Perante uma praça relativamente preenchida — considerando que se tratava de uma manifestação em contexto de pandemia —, um dos participantes da manifestação do movimento “A Pão e Água”, promovida na última sexta-feira, pegou no microfone, posicionou-se no púlpito e fez-se ouvir através do sistema do som instalado junto à Câmara Municipal do Porto. A ideia de que “os hospitais estão a receber 43.400 euros para dar um óbito de Covid” e de que há “enfermeiros a ganhar 3 mil euros por dia a fazer testes [de despistagem do novo coronavírus], 90 mil euros por mês” foram apenas algumas das informações falsas proferidas pelo manifestante. Desprovida de rigor, a intervenção rapidamente começou a circular nas redes sociais, condensada num vídeo de pouco mais de um minuto.

As duas passagem surgem perto do final do excerto, que deixou de estar disponível, sendo possível consultar as reações ao mesmo — as palavras foram, ainda assim, ouvidas por dezenas de manifestantes e partilhadas outras dezenas de vezes no Twitter ao longo da semana. Os supostos benefícios para hospitais e enfermeiros são apresentados já depois de o protagonista garantir que o “[novo corona]vírus se acaba no mesmo minuto em que se apagar a televisão” e de sugerir que não houve, até ao momento, qualquer morte que se tivesse ficado a dever aos efeitos da Covid. Num ano, recorde-se, morreram até à manhã desta quinta-feira 16.617 pessoas vítimas da doença provocada pelo novo coronavírus.

É a meio da intervenção que o manifestante lança a primeira “revelação” referente ao universo sanitário em Portugal. Sem revelar a origem da informação que partilha ao microfone, o homem garante que “os hospitais estão a receber 43.400 euros para dar um óbito de Covid” (sic). Não é claro a que hospitais se refere.

A propósito deste ponto, o Observador pediu esclarecimentos a dois organismos diferentes: ao Ministério da Saúde e à Associação Portuguesa de Administradores Hospitalares (APAH). De um lado e do outro, a resposta é clara: não há qualquer tipo de contrapartida financeira pela declaração de um óbito relacionada com a Covid-19.

PUB • CONTINUE A LER A SEGUIR

O ministério de Marta Temido “desconhece e refuta a existência de qualquer iniciativa de apoio/incentivo aos hospitais em função das declarações de óbito, seja de vítimas de Covid-19, ou de qualquer outra circunstância que envolva o óbito”, refere a tutela. De forma mais telegráfica, Alexandre Lourenço, presidente da APAH, garante que “não” está em vigor qualquer tipo de financiamento em função dos óbitos, sejam eles declarados por mortes por Covid-19 ou por outro motivo.

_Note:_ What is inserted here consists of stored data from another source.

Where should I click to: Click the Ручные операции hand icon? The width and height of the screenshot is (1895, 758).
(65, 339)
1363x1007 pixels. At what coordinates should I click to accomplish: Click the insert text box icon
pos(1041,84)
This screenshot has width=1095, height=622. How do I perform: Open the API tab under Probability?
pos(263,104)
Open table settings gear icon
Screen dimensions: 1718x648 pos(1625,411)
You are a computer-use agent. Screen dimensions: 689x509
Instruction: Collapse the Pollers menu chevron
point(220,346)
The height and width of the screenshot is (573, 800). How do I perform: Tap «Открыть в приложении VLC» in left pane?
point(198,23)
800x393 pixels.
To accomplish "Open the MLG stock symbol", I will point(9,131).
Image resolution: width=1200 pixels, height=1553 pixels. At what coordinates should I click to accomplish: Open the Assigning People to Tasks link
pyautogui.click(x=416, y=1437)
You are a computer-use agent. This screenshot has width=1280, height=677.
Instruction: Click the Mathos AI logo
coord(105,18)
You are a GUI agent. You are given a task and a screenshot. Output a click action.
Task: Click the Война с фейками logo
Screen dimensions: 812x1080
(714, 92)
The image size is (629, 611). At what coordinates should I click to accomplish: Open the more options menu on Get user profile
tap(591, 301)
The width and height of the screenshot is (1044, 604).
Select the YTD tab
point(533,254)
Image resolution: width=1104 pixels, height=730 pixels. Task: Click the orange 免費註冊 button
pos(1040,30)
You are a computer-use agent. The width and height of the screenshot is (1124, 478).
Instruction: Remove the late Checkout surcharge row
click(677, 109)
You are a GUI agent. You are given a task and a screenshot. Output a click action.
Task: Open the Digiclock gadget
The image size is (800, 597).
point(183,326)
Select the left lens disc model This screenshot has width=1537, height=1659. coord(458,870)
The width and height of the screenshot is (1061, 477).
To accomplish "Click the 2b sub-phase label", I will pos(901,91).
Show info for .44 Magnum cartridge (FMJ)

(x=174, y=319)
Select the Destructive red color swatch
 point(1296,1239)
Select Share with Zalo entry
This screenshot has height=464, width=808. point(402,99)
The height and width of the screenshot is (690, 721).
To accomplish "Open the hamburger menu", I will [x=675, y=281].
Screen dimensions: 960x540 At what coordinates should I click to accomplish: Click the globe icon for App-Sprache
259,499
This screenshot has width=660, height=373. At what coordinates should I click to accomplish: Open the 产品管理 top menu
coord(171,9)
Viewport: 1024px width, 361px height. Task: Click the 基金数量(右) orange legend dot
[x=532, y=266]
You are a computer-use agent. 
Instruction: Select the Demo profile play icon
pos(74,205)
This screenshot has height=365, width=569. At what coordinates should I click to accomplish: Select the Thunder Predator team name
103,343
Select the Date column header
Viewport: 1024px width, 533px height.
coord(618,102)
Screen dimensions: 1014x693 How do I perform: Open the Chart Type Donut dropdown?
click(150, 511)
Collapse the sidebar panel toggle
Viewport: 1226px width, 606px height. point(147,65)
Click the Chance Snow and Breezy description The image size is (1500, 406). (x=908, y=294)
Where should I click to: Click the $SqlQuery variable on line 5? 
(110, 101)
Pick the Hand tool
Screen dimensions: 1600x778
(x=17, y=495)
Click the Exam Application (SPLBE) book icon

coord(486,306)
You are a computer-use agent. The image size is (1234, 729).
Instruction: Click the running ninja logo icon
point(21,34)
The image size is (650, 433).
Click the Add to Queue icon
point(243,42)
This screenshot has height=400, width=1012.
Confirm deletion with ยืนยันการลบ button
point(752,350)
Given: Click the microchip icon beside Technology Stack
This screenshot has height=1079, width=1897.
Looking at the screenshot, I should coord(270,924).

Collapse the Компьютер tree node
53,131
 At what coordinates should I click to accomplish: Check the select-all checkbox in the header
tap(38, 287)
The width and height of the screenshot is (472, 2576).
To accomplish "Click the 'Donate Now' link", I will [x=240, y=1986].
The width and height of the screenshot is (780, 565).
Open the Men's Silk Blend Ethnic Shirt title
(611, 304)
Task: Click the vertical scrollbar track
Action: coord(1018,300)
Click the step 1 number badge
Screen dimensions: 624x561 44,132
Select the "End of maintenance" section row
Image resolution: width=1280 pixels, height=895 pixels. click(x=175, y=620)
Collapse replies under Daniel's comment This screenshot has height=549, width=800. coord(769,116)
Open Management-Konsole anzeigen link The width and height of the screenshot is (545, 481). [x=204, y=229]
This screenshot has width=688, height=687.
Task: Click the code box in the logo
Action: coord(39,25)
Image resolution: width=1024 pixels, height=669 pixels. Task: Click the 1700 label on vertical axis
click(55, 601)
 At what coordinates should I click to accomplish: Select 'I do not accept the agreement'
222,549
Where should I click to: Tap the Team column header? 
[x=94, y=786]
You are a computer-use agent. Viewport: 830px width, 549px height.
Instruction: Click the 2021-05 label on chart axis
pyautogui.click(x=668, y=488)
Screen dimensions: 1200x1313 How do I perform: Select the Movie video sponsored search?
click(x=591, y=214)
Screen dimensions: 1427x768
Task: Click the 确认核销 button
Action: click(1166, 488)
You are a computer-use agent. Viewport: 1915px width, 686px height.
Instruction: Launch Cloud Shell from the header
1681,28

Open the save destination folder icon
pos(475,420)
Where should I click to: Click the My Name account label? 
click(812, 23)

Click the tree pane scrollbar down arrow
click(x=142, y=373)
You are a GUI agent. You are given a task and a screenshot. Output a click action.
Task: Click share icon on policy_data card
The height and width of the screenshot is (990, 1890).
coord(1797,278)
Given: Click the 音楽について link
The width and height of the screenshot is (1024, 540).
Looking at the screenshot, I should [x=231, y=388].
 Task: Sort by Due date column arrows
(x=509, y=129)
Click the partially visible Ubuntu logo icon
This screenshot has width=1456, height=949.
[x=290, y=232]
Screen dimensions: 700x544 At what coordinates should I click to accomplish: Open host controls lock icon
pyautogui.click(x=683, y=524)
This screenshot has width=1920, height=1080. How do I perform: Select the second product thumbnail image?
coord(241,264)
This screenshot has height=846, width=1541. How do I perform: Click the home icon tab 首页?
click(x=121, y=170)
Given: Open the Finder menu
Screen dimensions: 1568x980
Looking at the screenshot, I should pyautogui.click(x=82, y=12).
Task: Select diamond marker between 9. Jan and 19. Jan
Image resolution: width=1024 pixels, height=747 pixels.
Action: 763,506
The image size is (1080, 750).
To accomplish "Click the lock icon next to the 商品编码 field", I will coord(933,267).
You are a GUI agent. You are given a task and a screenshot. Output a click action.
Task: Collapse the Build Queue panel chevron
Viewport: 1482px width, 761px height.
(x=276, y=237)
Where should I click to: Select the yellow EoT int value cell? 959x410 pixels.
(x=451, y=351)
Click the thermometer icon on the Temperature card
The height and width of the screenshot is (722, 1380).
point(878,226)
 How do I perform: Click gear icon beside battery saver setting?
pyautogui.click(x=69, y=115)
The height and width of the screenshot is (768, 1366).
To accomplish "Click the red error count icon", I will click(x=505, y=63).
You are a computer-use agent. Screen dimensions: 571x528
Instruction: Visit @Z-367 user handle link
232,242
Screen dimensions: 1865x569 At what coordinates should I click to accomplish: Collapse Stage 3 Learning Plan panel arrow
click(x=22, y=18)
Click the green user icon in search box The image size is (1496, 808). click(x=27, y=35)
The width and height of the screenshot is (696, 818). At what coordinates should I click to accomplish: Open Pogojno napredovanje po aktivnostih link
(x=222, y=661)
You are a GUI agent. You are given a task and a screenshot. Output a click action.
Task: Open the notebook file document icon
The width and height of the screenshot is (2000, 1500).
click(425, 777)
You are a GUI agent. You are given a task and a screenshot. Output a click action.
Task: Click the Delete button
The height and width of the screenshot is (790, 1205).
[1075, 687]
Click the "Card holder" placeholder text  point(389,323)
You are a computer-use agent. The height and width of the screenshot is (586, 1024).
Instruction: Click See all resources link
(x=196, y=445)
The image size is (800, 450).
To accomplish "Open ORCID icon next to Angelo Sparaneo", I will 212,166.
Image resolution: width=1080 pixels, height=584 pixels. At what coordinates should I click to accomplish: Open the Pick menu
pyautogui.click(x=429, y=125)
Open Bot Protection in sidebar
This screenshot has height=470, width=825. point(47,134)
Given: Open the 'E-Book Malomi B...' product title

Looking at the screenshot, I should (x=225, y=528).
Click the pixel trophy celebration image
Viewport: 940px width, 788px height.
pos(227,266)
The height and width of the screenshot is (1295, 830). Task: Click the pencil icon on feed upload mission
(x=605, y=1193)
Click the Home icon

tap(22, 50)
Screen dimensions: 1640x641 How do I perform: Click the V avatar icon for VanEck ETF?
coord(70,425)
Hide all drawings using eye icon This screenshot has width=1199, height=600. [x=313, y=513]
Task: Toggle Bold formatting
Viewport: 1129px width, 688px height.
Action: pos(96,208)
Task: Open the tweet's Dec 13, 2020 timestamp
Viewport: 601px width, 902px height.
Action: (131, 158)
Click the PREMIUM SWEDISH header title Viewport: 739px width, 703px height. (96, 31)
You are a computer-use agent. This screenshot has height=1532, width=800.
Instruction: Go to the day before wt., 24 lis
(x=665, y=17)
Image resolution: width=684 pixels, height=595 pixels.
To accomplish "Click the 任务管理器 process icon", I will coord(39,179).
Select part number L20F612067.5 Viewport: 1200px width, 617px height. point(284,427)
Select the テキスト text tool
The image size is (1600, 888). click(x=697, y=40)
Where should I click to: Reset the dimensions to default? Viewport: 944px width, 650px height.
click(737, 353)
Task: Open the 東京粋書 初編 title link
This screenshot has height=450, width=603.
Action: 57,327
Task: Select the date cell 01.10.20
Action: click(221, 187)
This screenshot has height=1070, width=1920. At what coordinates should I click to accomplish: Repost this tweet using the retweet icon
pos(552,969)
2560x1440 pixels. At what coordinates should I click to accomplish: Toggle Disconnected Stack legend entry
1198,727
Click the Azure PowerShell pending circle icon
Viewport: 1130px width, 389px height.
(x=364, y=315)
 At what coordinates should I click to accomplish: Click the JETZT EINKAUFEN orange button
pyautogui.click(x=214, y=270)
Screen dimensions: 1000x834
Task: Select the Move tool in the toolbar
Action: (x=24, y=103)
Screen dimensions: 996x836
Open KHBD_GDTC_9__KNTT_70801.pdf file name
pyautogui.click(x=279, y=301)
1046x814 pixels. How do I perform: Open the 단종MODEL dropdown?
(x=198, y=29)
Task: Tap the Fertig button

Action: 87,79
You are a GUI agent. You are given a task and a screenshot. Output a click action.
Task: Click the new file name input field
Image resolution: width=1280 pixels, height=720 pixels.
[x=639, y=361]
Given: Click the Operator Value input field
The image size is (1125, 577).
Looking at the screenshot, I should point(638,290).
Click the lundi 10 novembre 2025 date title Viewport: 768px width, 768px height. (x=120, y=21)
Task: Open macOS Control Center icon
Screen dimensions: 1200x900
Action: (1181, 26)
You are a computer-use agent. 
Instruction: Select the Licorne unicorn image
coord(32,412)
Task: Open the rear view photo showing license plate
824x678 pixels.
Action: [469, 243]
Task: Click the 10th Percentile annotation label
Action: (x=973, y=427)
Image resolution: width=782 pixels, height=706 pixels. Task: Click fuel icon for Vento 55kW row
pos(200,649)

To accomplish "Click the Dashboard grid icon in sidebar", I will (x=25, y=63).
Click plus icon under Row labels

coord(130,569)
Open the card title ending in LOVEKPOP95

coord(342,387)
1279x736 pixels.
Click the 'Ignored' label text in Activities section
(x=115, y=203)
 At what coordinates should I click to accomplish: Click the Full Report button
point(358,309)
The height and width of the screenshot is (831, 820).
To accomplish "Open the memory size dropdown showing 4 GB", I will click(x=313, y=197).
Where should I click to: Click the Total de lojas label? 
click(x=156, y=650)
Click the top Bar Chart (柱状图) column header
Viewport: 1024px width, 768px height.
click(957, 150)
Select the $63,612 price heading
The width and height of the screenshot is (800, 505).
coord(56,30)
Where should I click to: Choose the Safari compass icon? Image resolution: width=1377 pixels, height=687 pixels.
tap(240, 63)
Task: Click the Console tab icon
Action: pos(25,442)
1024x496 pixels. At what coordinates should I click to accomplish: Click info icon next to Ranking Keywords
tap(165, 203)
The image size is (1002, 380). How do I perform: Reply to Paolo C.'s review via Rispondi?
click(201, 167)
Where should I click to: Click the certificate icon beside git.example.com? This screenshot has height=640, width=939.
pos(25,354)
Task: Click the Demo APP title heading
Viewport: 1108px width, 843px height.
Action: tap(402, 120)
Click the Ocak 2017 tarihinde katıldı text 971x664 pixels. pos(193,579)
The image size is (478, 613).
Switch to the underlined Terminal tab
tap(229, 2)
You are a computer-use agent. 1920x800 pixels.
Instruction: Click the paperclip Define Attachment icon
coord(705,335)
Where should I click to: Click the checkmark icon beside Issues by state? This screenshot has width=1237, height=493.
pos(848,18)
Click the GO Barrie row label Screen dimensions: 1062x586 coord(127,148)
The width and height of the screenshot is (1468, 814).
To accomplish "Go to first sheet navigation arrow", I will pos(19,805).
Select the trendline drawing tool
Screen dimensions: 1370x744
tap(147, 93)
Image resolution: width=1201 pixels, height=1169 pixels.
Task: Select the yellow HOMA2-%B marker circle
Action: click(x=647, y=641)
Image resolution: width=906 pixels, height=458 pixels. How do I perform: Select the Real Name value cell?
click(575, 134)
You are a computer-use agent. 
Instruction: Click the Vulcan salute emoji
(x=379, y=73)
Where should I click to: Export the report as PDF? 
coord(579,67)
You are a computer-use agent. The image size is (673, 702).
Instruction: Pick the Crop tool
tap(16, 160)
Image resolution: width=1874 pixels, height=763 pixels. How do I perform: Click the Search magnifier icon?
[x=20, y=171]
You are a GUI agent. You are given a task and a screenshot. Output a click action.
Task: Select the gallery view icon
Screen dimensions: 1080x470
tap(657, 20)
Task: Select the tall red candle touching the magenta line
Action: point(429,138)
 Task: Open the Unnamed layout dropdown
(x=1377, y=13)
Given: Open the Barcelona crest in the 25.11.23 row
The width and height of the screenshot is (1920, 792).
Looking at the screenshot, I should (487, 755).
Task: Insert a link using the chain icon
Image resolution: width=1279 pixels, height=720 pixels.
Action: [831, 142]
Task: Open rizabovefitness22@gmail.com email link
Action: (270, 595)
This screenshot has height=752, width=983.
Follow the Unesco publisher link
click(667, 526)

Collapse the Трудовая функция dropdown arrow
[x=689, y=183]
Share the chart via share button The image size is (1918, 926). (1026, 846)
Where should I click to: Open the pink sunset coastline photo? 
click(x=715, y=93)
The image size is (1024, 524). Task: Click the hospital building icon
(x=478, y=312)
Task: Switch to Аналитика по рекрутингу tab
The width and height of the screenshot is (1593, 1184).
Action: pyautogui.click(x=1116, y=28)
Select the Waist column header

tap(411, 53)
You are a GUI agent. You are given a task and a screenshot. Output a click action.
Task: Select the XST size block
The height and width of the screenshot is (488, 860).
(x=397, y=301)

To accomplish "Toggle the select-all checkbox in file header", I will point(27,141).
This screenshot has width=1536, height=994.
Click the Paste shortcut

Quanto ao segundo ponto verificado na intervenção daquele manifestante — enfermeiros responsáveis por realizar testes de deteção do novo coronavírus com uma remuneração diária de 3 mil euros —, as respostas vão no mesmo sentido.

“Da mesma forma se desconhece qualquer iniciativa que permita a remuneração de enfermeiros especificamente para ‘fazer testes’ de deteção do novo coronavírus, pelo que se refuta a afirmação de que no SNS possam existir enfermeiros a auferir 3 mil euros/dia especificamente para ‘fazer testes’ de deteção do novo coronavírus”, refere o Ministério da Saúde. “Impossível”, remata Alexandre Lourenço.

A única compensação que o Ministério da Saúde criou, no âmbito da pandemia, foi o “prémio de desempenho”. Trata-se de uma gratificação salarial — que também já foi alvo de desinformação verificada pelo Observador — dirigida aos profissionais de saúde que estão na linha da frente do combate contra a pandemia. Mas os valores em causa não se aproximam minimamente dos referidos na intervenção proferida na manifestação do movimento “A Pão e Água”.

Conclusão

Duas afirmações erradas: nem os enfermeiros estão a receber 3 mil euros por dia para “fazer testes” de deteção do novo coronavírus nem os hospitais recebem uma bonificação de 43.500 euros por cada declaração de óbito em que a causa para a morte seja atribuída à Covid-19.

Assim, de acordo com o sistema de classificação do Observador, este conteúdo é:

ERRADO

No sistema de classificação do Facebook este conteúdo é:

FALSO: as principais alegações do conteúdo são factualmente imprecisas. Geralmente, esta opção corresponde às classificações “falso” ou “maioritariamente falso” nos sites de verificadores de factos.